►

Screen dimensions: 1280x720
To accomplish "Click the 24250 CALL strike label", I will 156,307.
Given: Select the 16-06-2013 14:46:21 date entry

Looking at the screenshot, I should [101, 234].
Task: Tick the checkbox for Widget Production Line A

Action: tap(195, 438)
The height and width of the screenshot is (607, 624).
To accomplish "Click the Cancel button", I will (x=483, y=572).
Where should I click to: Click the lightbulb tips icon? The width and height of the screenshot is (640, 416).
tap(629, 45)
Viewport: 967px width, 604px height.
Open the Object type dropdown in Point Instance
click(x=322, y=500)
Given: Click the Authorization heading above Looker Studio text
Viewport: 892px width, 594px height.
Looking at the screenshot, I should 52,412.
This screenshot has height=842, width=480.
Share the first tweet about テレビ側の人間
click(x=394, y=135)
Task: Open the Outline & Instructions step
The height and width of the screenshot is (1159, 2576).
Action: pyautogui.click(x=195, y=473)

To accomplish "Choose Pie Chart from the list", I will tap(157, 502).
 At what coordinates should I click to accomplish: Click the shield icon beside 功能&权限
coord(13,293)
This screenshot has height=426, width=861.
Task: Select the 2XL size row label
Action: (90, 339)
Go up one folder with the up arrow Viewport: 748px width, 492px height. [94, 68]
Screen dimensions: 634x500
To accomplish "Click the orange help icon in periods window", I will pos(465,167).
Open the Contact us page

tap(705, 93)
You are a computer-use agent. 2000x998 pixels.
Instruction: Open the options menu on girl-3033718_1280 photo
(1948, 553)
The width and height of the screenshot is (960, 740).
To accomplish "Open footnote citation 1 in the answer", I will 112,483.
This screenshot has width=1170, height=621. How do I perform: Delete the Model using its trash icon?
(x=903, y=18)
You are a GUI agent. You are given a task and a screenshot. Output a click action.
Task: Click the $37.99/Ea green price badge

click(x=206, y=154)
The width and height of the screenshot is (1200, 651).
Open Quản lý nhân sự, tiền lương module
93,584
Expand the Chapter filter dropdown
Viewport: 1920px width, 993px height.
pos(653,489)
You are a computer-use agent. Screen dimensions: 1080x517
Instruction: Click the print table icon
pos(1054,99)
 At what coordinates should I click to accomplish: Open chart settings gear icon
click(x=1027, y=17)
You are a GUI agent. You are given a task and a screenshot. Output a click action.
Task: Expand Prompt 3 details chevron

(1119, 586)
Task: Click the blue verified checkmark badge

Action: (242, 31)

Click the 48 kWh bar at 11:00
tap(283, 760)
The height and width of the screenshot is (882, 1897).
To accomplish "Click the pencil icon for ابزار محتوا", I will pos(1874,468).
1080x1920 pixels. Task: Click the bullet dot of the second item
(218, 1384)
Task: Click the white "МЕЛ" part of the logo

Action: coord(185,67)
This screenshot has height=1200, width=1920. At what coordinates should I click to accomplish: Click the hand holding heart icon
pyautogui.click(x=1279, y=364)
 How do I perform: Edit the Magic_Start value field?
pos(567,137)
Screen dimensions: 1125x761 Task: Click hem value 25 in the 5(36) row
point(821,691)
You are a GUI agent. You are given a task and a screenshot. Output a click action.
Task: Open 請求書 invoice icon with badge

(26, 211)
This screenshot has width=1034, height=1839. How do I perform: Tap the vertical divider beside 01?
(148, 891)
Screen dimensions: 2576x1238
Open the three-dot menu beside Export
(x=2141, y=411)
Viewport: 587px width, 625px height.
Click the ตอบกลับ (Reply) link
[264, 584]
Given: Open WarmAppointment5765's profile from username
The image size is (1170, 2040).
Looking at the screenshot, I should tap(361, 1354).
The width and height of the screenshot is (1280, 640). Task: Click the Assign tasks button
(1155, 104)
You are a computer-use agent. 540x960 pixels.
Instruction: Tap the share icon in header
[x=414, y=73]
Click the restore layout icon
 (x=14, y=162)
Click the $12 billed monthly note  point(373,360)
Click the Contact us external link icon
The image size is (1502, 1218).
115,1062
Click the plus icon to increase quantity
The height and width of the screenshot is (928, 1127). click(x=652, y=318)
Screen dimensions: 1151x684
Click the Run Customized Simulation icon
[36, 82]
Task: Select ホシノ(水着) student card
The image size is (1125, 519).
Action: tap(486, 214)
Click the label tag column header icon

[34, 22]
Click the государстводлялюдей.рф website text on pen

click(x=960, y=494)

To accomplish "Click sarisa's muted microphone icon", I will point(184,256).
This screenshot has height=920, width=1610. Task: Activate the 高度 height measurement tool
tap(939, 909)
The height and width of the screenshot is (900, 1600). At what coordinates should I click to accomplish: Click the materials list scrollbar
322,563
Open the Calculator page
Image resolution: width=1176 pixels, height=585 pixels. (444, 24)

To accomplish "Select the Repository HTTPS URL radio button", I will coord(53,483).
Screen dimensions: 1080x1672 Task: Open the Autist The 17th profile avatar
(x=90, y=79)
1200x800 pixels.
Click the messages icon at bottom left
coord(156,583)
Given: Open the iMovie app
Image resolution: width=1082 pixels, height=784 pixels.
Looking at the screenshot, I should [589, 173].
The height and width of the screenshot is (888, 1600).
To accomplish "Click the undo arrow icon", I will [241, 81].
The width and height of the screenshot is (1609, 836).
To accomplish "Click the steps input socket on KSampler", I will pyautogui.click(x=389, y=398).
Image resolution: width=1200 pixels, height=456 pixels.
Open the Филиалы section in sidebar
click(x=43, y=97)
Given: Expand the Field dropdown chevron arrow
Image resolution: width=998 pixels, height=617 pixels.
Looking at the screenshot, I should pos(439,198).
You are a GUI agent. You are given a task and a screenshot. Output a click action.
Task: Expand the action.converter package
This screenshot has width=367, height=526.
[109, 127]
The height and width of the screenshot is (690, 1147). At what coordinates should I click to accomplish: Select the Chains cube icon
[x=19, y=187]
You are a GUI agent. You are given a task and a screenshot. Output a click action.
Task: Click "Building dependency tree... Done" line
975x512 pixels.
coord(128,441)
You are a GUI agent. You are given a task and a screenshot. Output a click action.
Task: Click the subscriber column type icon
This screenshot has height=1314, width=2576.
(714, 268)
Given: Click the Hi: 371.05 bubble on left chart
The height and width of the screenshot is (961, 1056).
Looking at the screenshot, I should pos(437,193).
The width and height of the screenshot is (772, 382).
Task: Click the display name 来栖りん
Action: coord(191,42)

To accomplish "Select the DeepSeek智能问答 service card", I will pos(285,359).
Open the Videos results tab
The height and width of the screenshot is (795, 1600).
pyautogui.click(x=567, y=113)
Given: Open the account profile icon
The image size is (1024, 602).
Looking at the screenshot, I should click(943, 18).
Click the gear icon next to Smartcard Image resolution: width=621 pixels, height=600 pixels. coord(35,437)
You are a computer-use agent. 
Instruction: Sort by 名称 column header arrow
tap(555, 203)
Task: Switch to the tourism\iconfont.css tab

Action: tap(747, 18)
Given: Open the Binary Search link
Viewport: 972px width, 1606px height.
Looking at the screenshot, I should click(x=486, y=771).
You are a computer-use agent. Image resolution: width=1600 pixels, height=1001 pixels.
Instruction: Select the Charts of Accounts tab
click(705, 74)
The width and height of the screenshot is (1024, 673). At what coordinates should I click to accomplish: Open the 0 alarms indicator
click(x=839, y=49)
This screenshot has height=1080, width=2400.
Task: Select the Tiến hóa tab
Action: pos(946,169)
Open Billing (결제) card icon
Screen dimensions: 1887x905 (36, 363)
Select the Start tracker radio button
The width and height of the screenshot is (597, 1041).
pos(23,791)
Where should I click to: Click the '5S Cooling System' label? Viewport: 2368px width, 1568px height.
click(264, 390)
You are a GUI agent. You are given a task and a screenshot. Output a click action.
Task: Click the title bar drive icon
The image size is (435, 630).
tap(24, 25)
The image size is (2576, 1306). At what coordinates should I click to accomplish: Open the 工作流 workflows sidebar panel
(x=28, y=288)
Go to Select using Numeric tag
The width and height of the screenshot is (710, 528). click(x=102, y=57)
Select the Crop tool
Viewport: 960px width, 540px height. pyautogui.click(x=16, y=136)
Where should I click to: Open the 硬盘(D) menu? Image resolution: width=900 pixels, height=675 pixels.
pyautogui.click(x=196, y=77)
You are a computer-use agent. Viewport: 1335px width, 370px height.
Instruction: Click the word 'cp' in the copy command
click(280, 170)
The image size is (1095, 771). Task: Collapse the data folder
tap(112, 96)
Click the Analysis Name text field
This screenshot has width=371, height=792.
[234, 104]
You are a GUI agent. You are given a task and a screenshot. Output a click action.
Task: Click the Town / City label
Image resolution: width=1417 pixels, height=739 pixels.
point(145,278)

◄

EXERCISE TASK. Reproduce the records from the beginning through the line containing "will tap(157, 502).", changing "Viewport" to "Display" and leaving everything else unchanged.

RESULT OF THE EXERCISE.
Screen dimensions: 1280x720
To accomplish "Click the 24250 CALL strike label", I will 156,307.
Given: Select the 16-06-2013 14:46:21 date entry

Looking at the screenshot, I should [101, 234].
Task: Tick the checkbox for Widget Production Line A

Action: tap(195, 438)
The height and width of the screenshot is (607, 624).
To accomplish "Click the Cancel button", I will (x=483, y=572).
Where should I click to: Click the lightbulb tips icon? The width and height of the screenshot is (640, 416).
tap(629, 45)
Display: 967px width, 604px height.
Open the Object type dropdown in Point Instance
click(x=322, y=500)
Given: Click the Authorization heading above Looker Studio text
Display: 892px width, 594px height.
Looking at the screenshot, I should 52,412.
This screenshot has height=842, width=480.
Share the first tweet about テレビ側の人間
click(x=394, y=135)
Task: Open the Outline & Instructions step
The height and width of the screenshot is (1159, 2576).
Action: pyautogui.click(x=195, y=473)

To accomplish "Choose Pie Chart from the list", I will tap(157, 502).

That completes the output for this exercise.